The other feature that is demonstrated by this case is the homogeneous enhancement of the canal. The enhancement is not likely related to an infectious or neoplastic process, since it only involved the canal and did not involve the nucleus pulposus or vertebral bone marrow. Furthermore, the patient's back symptoms remained stable at follow-up examination. The lack of progression would not be typical for infection or tumor. Studies of the developing intervertebral disk have shown that the notochord and surrounding tissues remain avascular until term, at which time small vessels are present at the periphery of the cartilage plates. Although the origin of the enhancement of the canal is not certain, it may be related to vascularization of the metaphyseal cartilage columns surrounding the canal. The nucleus pulposus is initially produced by mucoid degeneration of notochordal cells, and after birth is modified by the addition of fibers and cartilage cells. Although the intervertebral disk is highly vascularized up to 25 years of age, none of these vessels enter the nucleus pulposus. Instead, these vessels run within the cartilaginous plates (5). Thus, the cartilaginous disk is vascularized whereas the nucleus pulposus is an avascular structure throughout much of adult life. The lack of enhancement of the nucleus pulposus is further evidence that its development was normal (5, 8, 9).

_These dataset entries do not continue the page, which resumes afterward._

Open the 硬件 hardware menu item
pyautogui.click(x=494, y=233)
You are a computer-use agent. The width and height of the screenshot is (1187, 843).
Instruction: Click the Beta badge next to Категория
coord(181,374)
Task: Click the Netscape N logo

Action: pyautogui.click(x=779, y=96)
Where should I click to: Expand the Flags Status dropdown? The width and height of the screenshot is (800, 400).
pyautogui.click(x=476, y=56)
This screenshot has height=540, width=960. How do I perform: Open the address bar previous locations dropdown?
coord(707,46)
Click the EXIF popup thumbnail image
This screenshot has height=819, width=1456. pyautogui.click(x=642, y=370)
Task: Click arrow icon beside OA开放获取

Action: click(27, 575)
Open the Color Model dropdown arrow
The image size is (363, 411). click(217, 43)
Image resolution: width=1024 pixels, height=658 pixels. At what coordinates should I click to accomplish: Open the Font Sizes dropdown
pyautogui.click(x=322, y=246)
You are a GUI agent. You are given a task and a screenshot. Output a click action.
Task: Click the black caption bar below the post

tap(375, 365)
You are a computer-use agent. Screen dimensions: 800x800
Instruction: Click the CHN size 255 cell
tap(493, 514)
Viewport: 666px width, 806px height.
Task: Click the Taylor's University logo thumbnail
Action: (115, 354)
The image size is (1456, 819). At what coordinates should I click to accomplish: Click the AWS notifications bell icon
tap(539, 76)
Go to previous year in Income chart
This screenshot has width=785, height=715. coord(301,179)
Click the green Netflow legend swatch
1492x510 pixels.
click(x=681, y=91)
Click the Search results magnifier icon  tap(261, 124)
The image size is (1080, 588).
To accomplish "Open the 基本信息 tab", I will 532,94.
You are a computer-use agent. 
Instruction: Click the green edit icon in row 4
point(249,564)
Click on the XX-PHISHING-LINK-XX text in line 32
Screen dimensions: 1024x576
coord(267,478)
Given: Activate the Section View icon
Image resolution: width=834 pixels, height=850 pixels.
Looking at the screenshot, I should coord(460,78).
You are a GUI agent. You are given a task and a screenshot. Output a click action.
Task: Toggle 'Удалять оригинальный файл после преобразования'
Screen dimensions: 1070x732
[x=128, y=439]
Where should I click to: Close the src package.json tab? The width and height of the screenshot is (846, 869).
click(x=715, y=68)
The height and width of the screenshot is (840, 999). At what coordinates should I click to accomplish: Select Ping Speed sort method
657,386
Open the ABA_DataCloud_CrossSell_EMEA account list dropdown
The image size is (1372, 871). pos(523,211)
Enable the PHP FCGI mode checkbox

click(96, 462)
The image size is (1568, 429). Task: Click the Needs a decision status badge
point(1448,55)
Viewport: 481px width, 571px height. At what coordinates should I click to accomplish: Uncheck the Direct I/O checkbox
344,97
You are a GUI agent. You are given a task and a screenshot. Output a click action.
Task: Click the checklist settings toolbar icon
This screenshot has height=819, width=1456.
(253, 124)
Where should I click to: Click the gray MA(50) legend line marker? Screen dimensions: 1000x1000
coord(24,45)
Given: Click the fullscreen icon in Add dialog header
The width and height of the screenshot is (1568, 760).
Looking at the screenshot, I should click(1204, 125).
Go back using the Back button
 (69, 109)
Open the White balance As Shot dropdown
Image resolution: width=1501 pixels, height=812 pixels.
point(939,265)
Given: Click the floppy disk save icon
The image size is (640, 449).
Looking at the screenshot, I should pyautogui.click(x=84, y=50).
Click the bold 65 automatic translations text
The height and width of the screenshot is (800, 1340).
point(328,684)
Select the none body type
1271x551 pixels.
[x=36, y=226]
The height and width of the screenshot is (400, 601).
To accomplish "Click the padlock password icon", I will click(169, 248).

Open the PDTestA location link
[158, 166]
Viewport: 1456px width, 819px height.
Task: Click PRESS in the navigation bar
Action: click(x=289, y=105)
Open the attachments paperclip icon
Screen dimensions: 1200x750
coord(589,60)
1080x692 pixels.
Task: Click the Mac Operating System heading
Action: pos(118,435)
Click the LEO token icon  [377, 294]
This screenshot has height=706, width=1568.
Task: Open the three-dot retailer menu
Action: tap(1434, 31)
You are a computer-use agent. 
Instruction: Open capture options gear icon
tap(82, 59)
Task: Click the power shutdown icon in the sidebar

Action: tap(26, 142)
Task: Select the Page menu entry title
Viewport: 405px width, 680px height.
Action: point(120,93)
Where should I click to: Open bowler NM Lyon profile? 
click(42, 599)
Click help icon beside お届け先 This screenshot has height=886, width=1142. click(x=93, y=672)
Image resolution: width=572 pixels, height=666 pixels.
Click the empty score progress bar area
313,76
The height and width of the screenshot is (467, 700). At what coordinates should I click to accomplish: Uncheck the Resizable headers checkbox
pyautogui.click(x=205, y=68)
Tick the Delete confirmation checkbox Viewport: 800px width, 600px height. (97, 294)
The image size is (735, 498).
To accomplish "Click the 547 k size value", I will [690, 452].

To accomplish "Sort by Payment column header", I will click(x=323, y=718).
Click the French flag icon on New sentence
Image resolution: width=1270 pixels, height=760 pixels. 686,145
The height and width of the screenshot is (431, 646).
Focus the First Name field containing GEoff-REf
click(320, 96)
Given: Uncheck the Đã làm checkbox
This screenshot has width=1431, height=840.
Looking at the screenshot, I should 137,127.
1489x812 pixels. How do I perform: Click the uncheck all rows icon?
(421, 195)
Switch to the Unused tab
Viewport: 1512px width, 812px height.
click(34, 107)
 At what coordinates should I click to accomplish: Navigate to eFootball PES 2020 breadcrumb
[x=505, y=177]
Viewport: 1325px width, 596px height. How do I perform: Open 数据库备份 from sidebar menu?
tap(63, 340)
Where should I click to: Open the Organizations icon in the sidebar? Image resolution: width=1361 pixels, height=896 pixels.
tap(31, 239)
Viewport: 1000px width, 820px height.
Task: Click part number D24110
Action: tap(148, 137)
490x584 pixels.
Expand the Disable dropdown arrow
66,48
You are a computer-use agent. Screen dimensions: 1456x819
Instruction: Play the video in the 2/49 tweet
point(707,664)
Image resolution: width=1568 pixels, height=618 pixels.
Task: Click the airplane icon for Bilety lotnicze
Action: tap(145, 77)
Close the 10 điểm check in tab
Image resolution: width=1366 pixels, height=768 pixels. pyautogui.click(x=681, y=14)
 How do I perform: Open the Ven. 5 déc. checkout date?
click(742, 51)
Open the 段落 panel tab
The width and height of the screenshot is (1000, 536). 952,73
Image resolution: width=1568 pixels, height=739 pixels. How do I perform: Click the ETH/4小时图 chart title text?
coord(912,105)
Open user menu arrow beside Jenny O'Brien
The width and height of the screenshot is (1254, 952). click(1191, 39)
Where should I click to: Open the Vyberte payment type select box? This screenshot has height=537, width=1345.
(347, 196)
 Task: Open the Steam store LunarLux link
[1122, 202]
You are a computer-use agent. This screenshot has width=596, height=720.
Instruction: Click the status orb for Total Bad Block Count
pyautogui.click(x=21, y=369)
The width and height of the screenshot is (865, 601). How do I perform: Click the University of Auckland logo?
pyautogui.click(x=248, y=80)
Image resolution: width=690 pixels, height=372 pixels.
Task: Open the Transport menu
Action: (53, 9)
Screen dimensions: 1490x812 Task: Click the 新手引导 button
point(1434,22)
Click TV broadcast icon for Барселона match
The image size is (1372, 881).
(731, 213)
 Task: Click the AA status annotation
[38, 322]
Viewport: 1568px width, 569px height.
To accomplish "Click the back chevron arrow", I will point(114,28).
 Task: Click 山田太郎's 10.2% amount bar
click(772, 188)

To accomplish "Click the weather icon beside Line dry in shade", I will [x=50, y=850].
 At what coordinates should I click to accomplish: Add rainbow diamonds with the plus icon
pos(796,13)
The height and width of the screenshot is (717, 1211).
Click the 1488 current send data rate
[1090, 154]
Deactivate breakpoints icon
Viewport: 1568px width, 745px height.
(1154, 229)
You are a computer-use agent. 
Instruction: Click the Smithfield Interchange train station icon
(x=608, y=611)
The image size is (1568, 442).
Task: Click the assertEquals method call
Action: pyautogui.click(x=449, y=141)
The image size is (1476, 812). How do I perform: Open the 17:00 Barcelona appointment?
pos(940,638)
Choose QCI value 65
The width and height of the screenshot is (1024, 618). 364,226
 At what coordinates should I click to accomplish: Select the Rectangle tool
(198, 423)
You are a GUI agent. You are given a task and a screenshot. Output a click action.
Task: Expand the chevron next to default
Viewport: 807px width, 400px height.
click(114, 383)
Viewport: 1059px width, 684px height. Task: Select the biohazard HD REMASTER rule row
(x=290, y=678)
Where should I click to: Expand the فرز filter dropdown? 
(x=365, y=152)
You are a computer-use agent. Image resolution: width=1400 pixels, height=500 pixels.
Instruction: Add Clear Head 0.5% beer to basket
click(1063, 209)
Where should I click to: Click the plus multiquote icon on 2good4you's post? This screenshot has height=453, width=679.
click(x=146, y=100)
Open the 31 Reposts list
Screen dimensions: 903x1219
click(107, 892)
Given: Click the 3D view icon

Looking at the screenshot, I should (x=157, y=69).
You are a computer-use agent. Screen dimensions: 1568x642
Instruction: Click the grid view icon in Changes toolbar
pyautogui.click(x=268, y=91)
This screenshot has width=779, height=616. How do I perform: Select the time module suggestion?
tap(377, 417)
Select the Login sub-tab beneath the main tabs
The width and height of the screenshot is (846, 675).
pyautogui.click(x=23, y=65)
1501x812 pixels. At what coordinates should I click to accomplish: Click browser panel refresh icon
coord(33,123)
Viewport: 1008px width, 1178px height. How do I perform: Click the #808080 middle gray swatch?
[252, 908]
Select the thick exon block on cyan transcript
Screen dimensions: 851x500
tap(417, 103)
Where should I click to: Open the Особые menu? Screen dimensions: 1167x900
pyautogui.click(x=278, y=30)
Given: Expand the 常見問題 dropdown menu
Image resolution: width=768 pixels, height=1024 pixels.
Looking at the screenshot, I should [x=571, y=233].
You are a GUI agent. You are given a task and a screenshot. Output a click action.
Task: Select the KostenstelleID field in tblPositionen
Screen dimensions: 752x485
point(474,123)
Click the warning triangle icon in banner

The notochord in the early stages is found centrally within the cartilaginous vertebral body, but when the embryo is approximately 10 mm it is more ventrally placed and maintains this position throughout fetal development. In the adult, the location of the nucleus pulposus is dorsal within the intervertebral disk. This is related to preferential growth of the ventral vertebral body and disk, resulting in a dorsally positioned nucleus pulposus (5). The nucleus pulposus in this patient remained within the anterior aspect of the intervertebral disk, suggesting an alteration in the growth of the vertebra and disk because of the continued presence of the notochord.

The presence of a notochordal canal may result in a change in the shape of the vertebral body seen on plain films, CT scans, or MR images. In some instances, the presence of a persistent notochordal canal may not result in an appreciable change in the plain film appearance of the vertebral body and may be evident only on CT or MR studies. The true frequency of this malformation may be underestimated. Taylor (8) studied 57 apparently normal spines in fetuses, infants, and children ranging in age from 25 weeks' gestation to 10 years, and described traces of notochordal canal residua in four, resulting in an estimated frequency of 7%. This type of residual notochordal canal is not the anomaly observed in adults. None were identified in specimens from patients older than 10 months, and the configuration was different (endplates biconvex rather than biconcave). Taylor postulated that this form of canal is a “pseudo-persistent canal” due to a transient delay in ossification, not a persistent notochordal canal. The malformation observed in the adult is far less common and represents true persistence of notochordal elements.

Conclusion

Perhaps as additional cases of a persistent notochordal canal are investigated with MR imaging, the developmental alterations resulting in this malformation and an explanation for the enhancement characteristics will become more apparent.